## Supplied records
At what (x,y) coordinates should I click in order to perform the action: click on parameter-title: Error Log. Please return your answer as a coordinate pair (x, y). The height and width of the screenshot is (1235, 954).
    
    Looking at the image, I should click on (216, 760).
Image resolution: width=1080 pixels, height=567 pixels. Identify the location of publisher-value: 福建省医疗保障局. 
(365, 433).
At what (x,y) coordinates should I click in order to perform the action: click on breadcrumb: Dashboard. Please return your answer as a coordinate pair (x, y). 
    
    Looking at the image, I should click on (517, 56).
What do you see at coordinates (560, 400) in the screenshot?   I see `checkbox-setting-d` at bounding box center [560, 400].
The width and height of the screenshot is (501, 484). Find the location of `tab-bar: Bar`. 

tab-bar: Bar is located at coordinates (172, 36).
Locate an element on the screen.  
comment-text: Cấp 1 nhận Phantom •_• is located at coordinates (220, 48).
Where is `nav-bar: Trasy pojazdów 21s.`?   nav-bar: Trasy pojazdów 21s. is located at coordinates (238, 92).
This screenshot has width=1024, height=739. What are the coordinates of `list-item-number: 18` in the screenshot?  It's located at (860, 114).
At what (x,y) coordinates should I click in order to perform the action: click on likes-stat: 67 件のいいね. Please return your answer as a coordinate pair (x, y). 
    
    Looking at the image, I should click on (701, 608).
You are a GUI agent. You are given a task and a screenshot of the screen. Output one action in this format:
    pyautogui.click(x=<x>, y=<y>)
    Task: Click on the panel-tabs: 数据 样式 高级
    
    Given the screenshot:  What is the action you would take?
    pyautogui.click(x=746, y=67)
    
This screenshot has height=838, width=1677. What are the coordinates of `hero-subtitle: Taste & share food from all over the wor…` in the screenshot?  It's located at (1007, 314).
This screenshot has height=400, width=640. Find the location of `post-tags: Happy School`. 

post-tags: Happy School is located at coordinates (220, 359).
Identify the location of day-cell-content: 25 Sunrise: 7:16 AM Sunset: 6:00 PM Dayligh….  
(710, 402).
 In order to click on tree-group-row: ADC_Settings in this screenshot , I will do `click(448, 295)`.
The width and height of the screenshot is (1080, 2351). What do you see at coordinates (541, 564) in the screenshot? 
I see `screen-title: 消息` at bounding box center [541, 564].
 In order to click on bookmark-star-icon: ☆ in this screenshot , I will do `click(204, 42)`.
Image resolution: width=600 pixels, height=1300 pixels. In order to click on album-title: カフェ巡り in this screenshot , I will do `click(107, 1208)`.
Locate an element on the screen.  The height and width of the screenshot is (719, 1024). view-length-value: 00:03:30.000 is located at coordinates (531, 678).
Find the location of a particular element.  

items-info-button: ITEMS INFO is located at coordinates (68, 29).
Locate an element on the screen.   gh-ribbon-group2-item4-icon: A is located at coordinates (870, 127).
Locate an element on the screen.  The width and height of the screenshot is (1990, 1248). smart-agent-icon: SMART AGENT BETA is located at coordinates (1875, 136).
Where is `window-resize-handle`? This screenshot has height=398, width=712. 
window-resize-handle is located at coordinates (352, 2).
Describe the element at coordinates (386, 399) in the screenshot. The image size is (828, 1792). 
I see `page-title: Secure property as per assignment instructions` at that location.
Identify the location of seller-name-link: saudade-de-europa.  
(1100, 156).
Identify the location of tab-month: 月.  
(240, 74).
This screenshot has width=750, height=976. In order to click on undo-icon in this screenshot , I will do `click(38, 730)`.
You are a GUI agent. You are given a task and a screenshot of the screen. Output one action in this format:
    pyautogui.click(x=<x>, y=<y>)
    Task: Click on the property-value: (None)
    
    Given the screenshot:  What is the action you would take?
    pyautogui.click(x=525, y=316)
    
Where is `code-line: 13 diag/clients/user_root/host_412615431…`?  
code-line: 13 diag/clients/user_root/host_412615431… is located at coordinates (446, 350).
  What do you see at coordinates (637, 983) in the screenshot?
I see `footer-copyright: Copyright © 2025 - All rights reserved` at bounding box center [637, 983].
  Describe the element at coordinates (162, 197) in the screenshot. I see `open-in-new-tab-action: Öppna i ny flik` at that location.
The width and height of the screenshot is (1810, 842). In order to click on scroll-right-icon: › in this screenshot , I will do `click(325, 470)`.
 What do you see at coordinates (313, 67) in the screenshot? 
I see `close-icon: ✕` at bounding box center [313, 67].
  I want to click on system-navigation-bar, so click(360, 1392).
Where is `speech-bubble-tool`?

## Directive
Reproduce every one of the items above word for word, without changing, adding, or leaving out any character.

## Task output
At what (x,y) coordinates should I click in order to perform the action: click on parameter-title: Error Log. Please return your answer as a coordinate pair (x, y). The height and width of the screenshot is (1235, 954).
    
    Looking at the image, I should click on (216, 760).
Image resolution: width=1080 pixels, height=567 pixels. Identify the location of publisher-value: 福建省医疗保障局. 
(365, 433).
At what (x,y) coordinates should I click in order to perform the action: click on breadcrumb: Dashboard. Please return your answer as a coordinate pair (x, y). 
    
    Looking at the image, I should click on (517, 56).
What do you see at coordinates (560, 400) in the screenshot?   I see `checkbox-setting-d` at bounding box center [560, 400].
The width and height of the screenshot is (501, 484). Find the location of `tab-bar: Bar`. 

tab-bar: Bar is located at coordinates (172, 36).
Locate an element on the screen.  
comment-text: Cấp 1 nhận Phantom •_• is located at coordinates (220, 48).
Where is `nav-bar: Trasy pojazdów 21s.`?   nav-bar: Trasy pojazdów 21s. is located at coordinates (238, 92).
This screenshot has width=1024, height=739. What are the coordinates of `list-item-number: 18` in the screenshot?  It's located at (860, 114).
At what (x,y) coordinates should I click in order to perform the action: click on likes-stat: 67 件のいいね. Please return your answer as a coordinate pair (x, y). 
    
    Looking at the image, I should click on (701, 608).
You are a GUI agent. You are given a task and a screenshot of the screen. Output one action in this format:
    pyautogui.click(x=<x>, y=<y>)
    Task: Click on the panel-tabs: 数据 样式 高级
    
    Given the screenshot:  What is the action you would take?
    pyautogui.click(x=746, y=67)
    
This screenshot has height=838, width=1677. What are the coordinates of `hero-subtitle: Taste & share food from all over the wor…` in the screenshot?  It's located at (1007, 314).
This screenshot has height=400, width=640. Find the location of `post-tags: Happy School`. 

post-tags: Happy School is located at coordinates (220, 359).
Identify the location of day-cell-content: 25 Sunrise: 7:16 AM Sunset: 6:00 PM Dayligh….  
(710, 402).
 In order to click on tree-group-row: ADC_Settings in this screenshot , I will do `click(448, 295)`.
The width and height of the screenshot is (1080, 2351). What do you see at coordinates (541, 564) in the screenshot? 
I see `screen-title: 消息` at bounding box center [541, 564].
 In order to click on bookmark-star-icon: ☆ in this screenshot , I will do `click(204, 42)`.
Image resolution: width=600 pixels, height=1300 pixels. In order to click on album-title: カフェ巡り in this screenshot , I will do `click(107, 1208)`.
Locate an element on the screen.  The height and width of the screenshot is (719, 1024). view-length-value: 00:03:30.000 is located at coordinates (531, 678).
Find the location of a particular element.  

items-info-button: ITEMS INFO is located at coordinates (68, 29).
Locate an element on the screen.   gh-ribbon-group2-item4-icon: A is located at coordinates (870, 127).
Locate an element on the screen.  The width and height of the screenshot is (1990, 1248). smart-agent-icon: SMART AGENT BETA is located at coordinates (1875, 136).
Where is `window-resize-handle`? This screenshot has height=398, width=712. 
window-resize-handle is located at coordinates (352, 2).
Describe the element at coordinates (386, 399) in the screenshot. The image size is (828, 1792). 
I see `page-title: Secure property as per assignment instructions` at that location.
Identify the location of seller-name-link: saudade-de-europa.  
(1100, 156).
Identify the location of tab-month: 月.  
(240, 74).
This screenshot has width=750, height=976. In order to click on undo-icon in this screenshot , I will do `click(38, 730)`.
You are a GUI agent. You are given a task and a screenshot of the screen. Output one action in this format:
    pyautogui.click(x=<x>, y=<y>)
    Task: Click on the property-value: (None)
    
    Given the screenshot:  What is the action you would take?
    pyautogui.click(x=525, y=316)
    
Where is `code-line: 13 diag/clients/user_root/host_412615431…`?  
code-line: 13 diag/clients/user_root/host_412615431… is located at coordinates (446, 350).
  What do you see at coordinates (637, 983) in the screenshot?
I see `footer-copyright: Copyright © 2025 - All rights reserved` at bounding box center [637, 983].
  Describe the element at coordinates (162, 197) in the screenshot. I see `open-in-new-tab-action: Öppna i ny flik` at that location.
The width and height of the screenshot is (1810, 842). In order to click on scroll-right-icon: › in this screenshot , I will do `click(325, 470)`.
 What do you see at coordinates (313, 67) in the screenshot? 
I see `close-icon: ✕` at bounding box center [313, 67].
  I want to click on system-navigation-bar, so click(360, 1392).
Where is `speech-bubble-tool`?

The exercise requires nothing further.